Material to process —
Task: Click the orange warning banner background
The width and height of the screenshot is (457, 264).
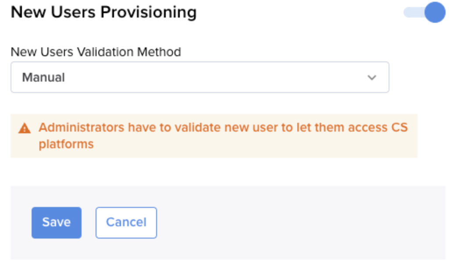Action: click(214, 136)
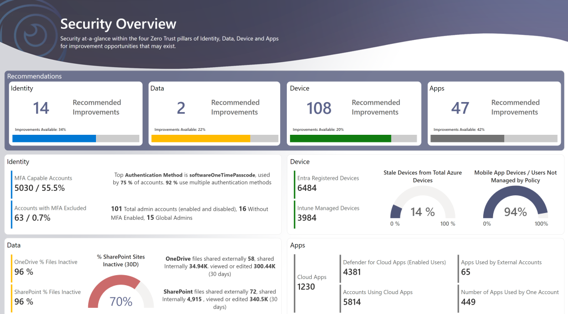Click the green Device improvements progress bar
The width and height of the screenshot is (568, 314).
tap(341, 138)
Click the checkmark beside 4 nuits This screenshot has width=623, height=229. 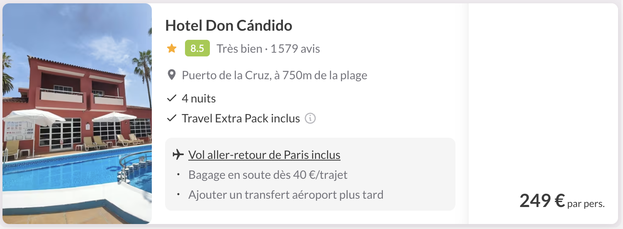click(x=171, y=99)
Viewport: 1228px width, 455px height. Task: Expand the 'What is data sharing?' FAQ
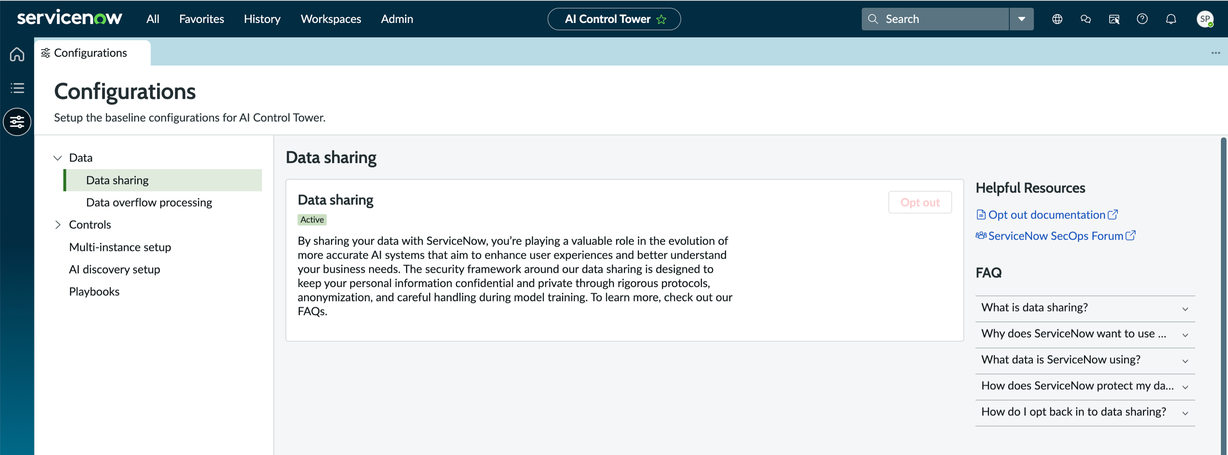click(x=1085, y=308)
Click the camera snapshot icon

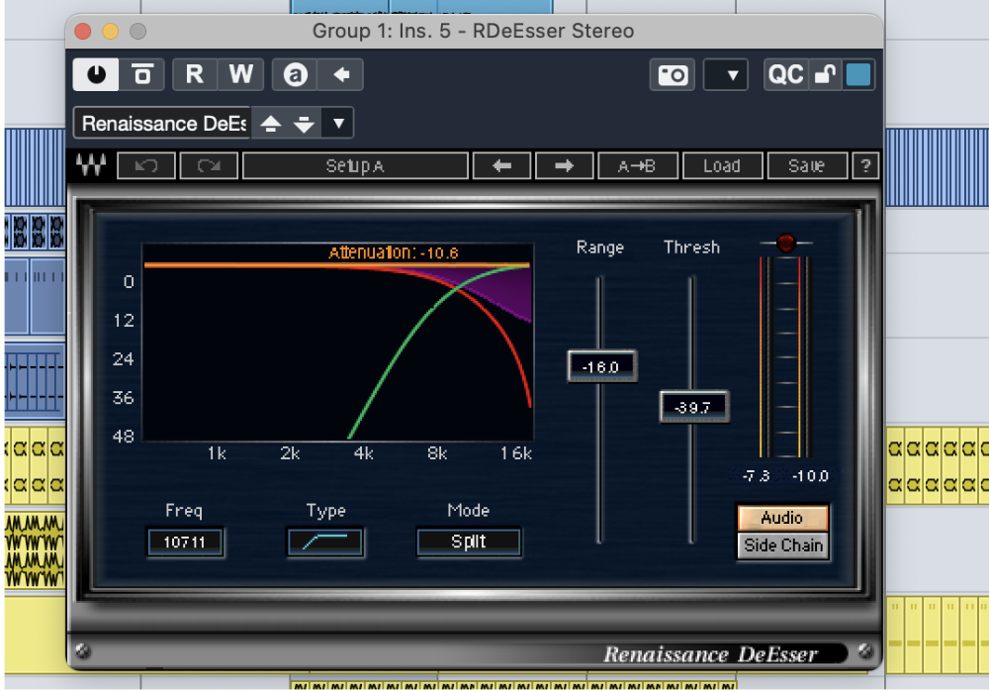674,75
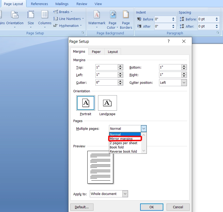Open the Watermark menu icon
The width and height of the screenshot is (223, 212).
tap(97, 15)
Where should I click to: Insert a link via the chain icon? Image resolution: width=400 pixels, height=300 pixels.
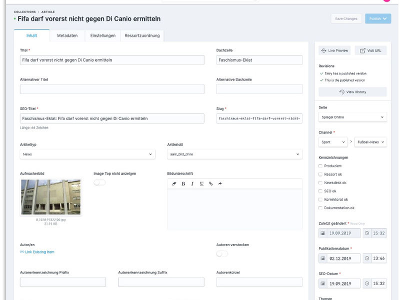(211, 184)
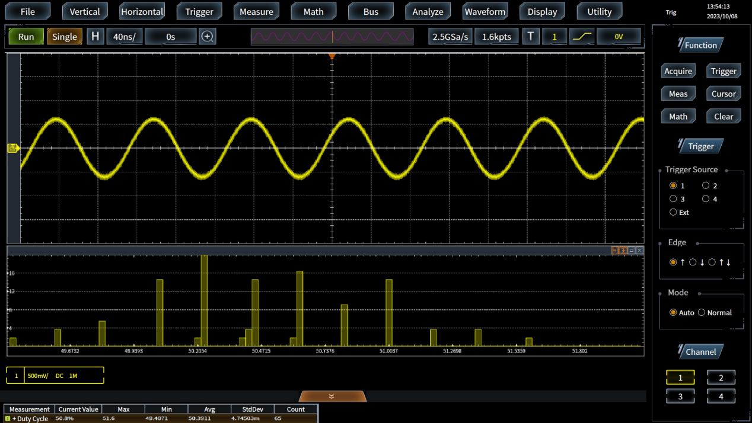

What you will do — Write out an exact copy of the lines beginning at the line that contains "Where should I" and ending at the last line of the listing. Exclude pictures.

Answer to this exercise —
Where should I click to: Insert a link via the chain icon? Image resolution: width=400 pixels, height=300 pixels.
(211, 184)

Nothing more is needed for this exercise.